Robert W. Whittlesey, Ph.D., CFEI
Presented at International Symposium on Fire Investigation, 2014
Wind turbines and wind farms have become increasingly widespread in the United States. Due to the combination of potential ignition sources (electrical failure, overheating of rotating components, lightning strikes) and multiple fuel loads (fiberglass, bearing grease, gearbox oil, hydraulic oil) wind turbine fires are a regular occurrence. Since wind turbine fires often occur in the nacelle, which can be 200 feet or more above the ground, firefighting options are limited. Wind turbine firefighting efforts are usually directed at preventing the spread of the fire to adjacent land or structures, such as by falling flaming debris, rather than extinguishing the fire.
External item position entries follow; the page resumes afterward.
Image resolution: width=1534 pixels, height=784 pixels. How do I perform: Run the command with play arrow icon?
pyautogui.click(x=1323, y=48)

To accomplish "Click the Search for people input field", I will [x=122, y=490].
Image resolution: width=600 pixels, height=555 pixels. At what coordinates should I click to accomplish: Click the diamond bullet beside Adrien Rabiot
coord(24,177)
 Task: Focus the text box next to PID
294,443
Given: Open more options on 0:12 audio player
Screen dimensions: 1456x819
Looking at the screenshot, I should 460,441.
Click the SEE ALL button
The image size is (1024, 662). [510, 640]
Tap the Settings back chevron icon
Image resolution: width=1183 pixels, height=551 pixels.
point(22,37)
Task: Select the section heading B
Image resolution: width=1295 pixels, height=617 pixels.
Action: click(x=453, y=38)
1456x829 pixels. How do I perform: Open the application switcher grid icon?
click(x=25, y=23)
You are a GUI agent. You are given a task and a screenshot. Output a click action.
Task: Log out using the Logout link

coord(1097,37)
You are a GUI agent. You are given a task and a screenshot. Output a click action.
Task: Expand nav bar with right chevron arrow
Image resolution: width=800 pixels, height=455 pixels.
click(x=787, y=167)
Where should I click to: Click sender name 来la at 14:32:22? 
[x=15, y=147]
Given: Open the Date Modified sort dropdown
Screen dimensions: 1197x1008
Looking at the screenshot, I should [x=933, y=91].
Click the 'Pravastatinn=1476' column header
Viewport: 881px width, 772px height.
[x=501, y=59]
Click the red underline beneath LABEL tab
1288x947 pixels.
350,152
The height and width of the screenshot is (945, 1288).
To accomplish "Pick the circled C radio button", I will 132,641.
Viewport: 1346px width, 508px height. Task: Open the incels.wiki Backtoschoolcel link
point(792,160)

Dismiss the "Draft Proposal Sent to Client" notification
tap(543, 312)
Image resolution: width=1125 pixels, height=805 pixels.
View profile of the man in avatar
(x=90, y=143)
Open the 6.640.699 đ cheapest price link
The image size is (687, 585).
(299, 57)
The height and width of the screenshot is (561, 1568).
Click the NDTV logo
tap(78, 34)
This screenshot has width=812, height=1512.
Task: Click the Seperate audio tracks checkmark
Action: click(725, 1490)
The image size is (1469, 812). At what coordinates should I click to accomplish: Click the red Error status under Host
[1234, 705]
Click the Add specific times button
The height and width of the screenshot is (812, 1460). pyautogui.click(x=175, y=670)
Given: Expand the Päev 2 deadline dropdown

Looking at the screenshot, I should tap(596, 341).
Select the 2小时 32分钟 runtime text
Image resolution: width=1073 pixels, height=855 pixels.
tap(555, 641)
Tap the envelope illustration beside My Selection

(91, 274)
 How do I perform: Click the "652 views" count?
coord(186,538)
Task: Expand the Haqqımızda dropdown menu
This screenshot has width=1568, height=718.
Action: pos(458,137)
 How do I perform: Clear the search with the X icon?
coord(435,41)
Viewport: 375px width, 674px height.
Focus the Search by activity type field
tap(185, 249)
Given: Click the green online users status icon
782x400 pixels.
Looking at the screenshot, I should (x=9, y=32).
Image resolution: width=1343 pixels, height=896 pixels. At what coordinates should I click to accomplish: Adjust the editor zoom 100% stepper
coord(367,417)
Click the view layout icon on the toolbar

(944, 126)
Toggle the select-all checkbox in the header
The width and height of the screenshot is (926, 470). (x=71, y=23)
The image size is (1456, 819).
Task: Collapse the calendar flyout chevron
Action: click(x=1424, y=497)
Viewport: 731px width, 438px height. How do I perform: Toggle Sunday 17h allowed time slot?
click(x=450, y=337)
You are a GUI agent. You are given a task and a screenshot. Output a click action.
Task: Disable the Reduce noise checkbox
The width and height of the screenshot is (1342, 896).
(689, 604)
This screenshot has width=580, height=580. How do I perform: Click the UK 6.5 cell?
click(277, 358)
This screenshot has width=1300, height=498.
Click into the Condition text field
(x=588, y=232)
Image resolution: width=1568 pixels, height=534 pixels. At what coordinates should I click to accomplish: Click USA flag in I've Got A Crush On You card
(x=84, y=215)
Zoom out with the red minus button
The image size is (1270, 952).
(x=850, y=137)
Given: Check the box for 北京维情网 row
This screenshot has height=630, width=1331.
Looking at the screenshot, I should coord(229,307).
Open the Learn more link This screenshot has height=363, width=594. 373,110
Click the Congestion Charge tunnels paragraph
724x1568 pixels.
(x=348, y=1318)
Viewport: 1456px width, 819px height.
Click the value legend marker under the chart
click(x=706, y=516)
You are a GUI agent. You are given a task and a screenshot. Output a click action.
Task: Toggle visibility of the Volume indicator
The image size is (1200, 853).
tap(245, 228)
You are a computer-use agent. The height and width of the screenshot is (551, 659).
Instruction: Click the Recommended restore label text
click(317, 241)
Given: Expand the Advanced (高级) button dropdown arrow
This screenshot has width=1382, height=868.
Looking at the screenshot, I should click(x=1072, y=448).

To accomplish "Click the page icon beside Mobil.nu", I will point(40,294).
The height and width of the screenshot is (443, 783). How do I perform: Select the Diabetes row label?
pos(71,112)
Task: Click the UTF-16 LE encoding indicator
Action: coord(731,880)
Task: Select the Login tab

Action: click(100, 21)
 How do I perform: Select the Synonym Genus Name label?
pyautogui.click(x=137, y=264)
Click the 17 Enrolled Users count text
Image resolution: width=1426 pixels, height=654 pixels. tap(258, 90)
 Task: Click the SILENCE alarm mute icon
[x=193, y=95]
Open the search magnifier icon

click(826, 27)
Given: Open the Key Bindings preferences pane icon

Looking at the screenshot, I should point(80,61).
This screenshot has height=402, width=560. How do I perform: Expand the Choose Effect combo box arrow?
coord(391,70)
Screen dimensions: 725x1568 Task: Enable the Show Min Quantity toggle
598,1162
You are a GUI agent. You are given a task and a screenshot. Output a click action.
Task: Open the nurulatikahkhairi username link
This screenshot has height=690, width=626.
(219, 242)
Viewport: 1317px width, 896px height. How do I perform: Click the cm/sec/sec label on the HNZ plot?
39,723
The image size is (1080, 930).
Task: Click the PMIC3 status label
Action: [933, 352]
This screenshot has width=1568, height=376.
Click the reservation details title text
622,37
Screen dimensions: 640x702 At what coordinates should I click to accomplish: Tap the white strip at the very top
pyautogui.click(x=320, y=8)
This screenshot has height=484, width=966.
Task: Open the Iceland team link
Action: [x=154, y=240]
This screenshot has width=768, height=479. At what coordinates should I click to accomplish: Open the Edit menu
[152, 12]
As a result, wind turbine fires often burn until the fuel uptower is exhausted and the fire self-extinguishes. This can present a challenge to a fire origin investigation. Many fire patterns that are observed in a nacelle can provide misleading or conflicting information as they may indicate a fuel load or a source of ventilation, rather than the fire origin. Therefore, attempting to use fire patterns alone to identify the origin is often unsuccessful.
A wind turbine fire origin investigation can be greatly assisted by the large amount of data that is recorded regarding the operation of a wind turbine. Wind turbines are heavily instrumented, with sensors throughout the turbine. Position sensors monitor the blade pitch position, the nacelle yaw position, and the rotational speed of the high speed and low speed shafts. Temperature sensors monitor the gearbox oil temperature, the hydraulic oil temperature, and the brake temperature (as well as other temperatures). The performance of the electrical systems (generator, transformer, inverter) are carefully monitored. Wind turbines also often have vibration sensors in various locations. The data from these sensors are used to control the operation of the turbine through the supervisory control and data acquisition (SCADA) system. This system logs the states of all these sensors as often as once every second and records any alarm states.
A detailed review of this logged data can provide essential guidance to the wind turbine fire investigator. The logged data can indicate which systems or components are having problems prior to the fire, identify any rapid changes in operational state proximate to the time of the fire, or show which systems or components are still functional during the fire and when they lose functionality. A full understanding of the location of the different sensors, and where their communication lines run may also provide indications of the direction of fire spread. Any fire origin that is considered must be consistent with the timing and nature of the SCADA data and SCADA alarms.